From the line containing "The height and width of the screenshot is (324, 717)." to the final line of the material below, return every line exactly. Do not include pictures.

:: Input data ::
== == ==

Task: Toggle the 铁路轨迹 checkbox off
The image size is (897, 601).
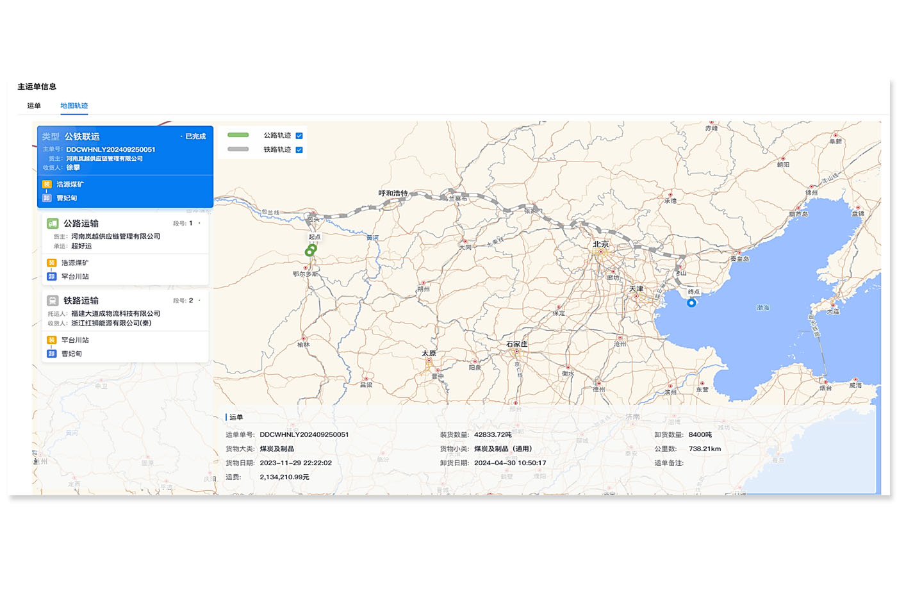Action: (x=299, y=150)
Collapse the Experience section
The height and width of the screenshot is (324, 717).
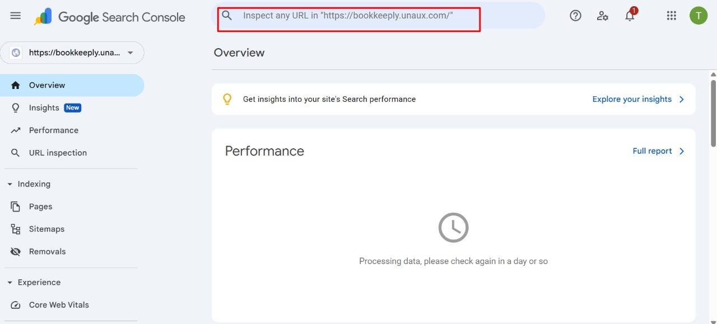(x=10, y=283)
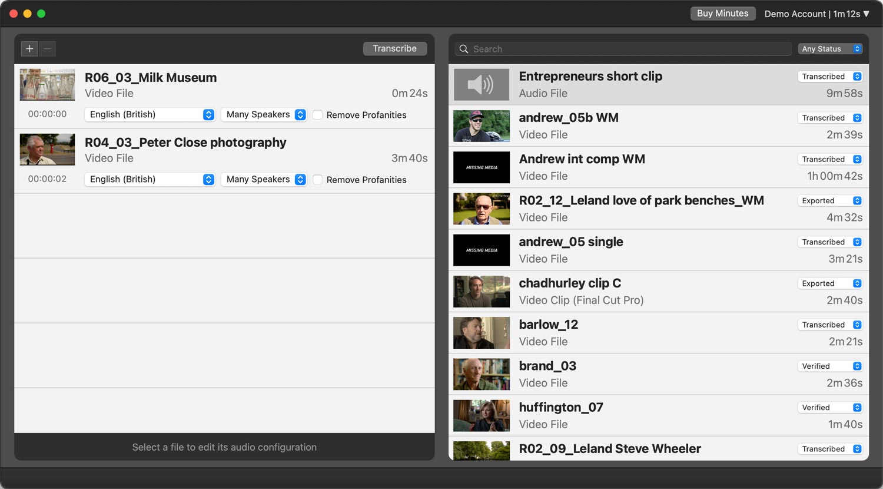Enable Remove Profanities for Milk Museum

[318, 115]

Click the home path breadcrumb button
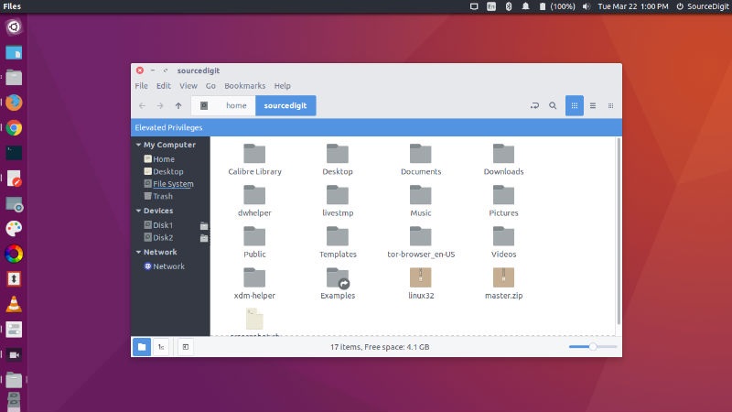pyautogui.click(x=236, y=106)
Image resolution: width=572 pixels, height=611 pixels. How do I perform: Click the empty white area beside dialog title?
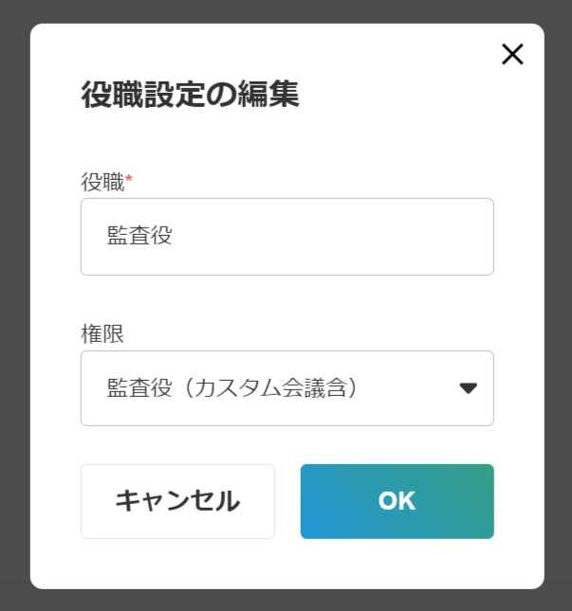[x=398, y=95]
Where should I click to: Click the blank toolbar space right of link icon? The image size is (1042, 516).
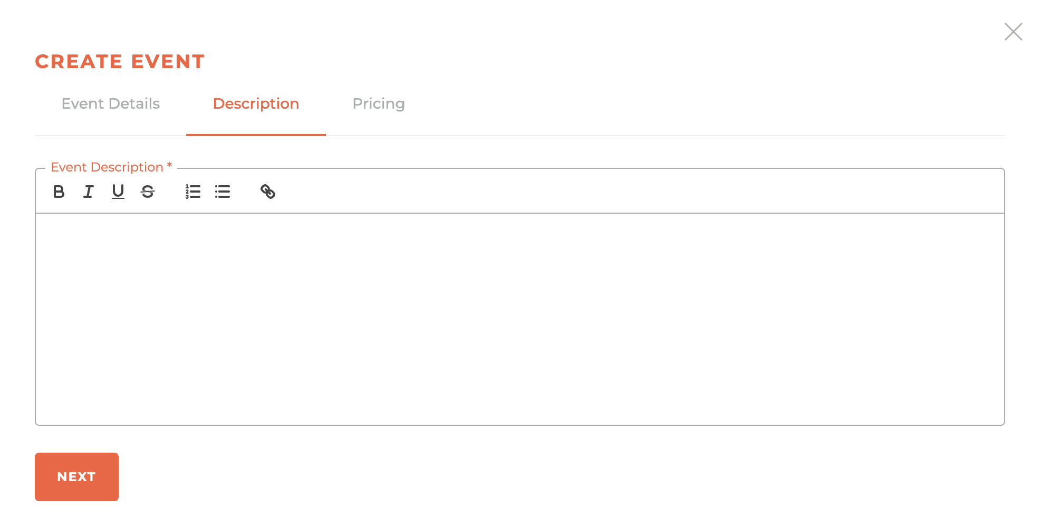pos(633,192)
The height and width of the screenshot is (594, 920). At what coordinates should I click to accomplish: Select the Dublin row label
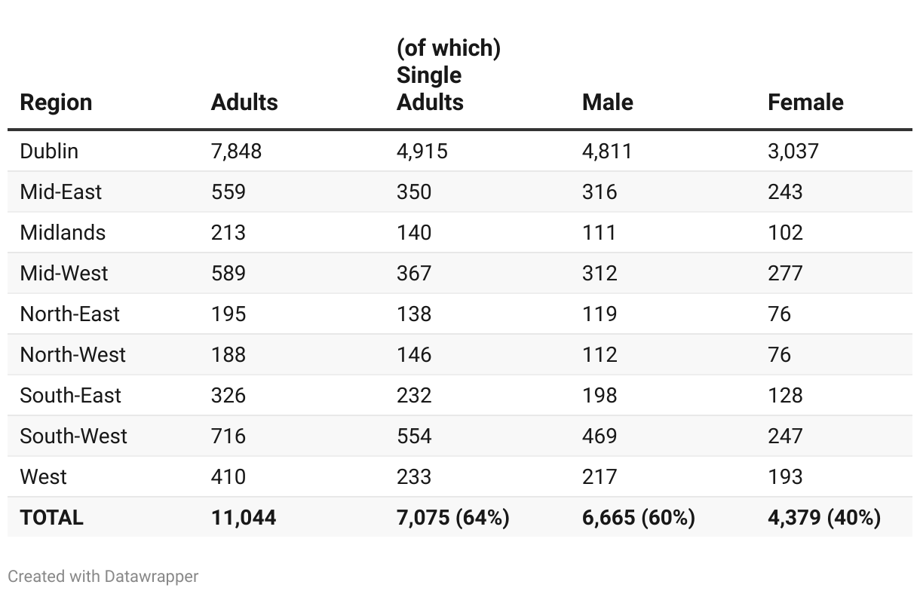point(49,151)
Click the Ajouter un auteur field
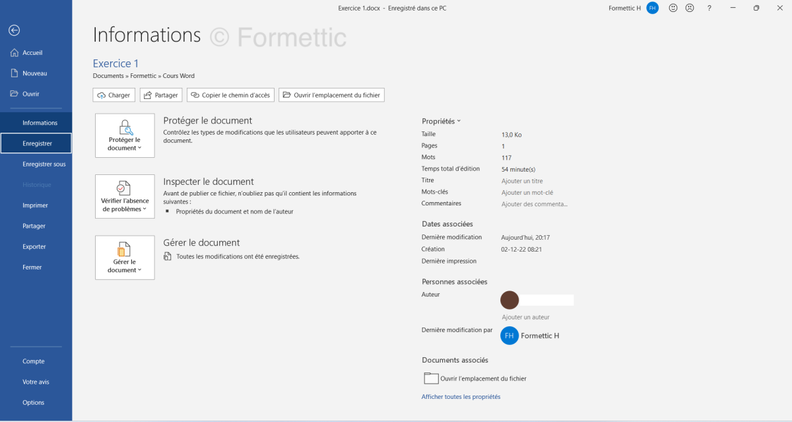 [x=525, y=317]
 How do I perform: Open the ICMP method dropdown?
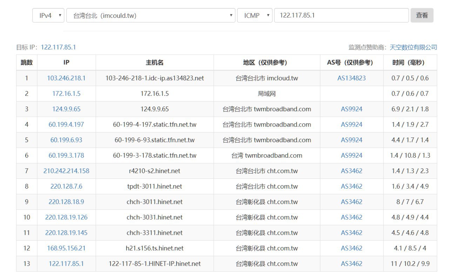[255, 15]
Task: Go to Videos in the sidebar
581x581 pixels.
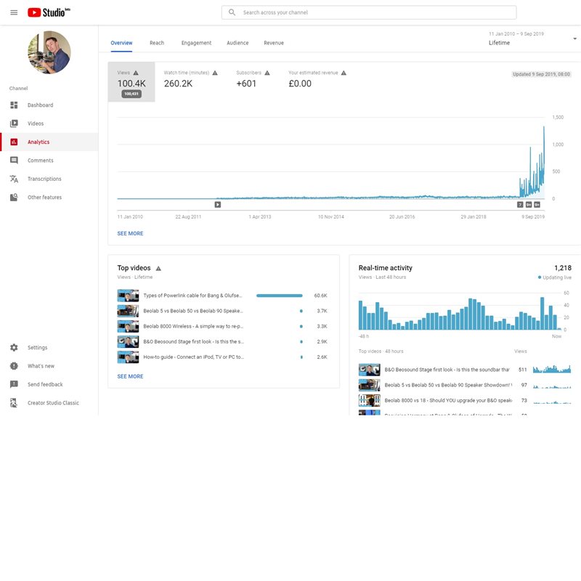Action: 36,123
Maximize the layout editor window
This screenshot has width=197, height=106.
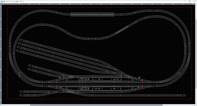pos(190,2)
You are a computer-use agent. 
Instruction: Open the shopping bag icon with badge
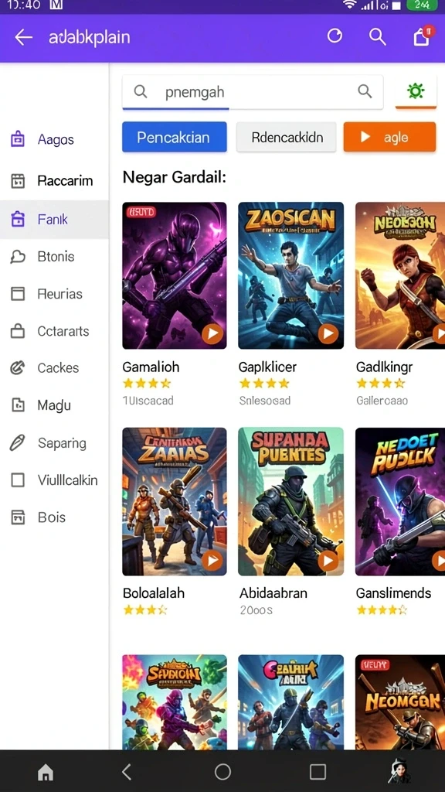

== == ==

:: Task response ::
The height and width of the screenshot is (324, 717).
(x=10, y=283)
Enable Remove Profanities for Milk Museum

[318, 115]

Click the home path breadcrumb button
pyautogui.click(x=236, y=106)
Image resolution: width=572 pixels, height=611 pixels. How do I perform: Click the empty white area beside dialog title?
[x=398, y=95]
Where should I click to: Click the blank toolbar space right of link icon? The image size is (1042, 516).
pos(633,192)
The height and width of the screenshot is (594, 920). At what coordinates should I click to accomplish: Select the Dublin row label
point(49,151)
Click the Ajouter un auteur field
 [x=525, y=317]
 How do I perform: Open the ICMP method dropdown?
[255, 15]
Task: Go to Videos in the sidebar
581x581 pixels.
Action: 36,123
Maximize the layout editor window
This screenshot has width=197, height=106.
pos(190,2)
You are a computer-use agent. 
Instruction: Open the shopping bag icon with badge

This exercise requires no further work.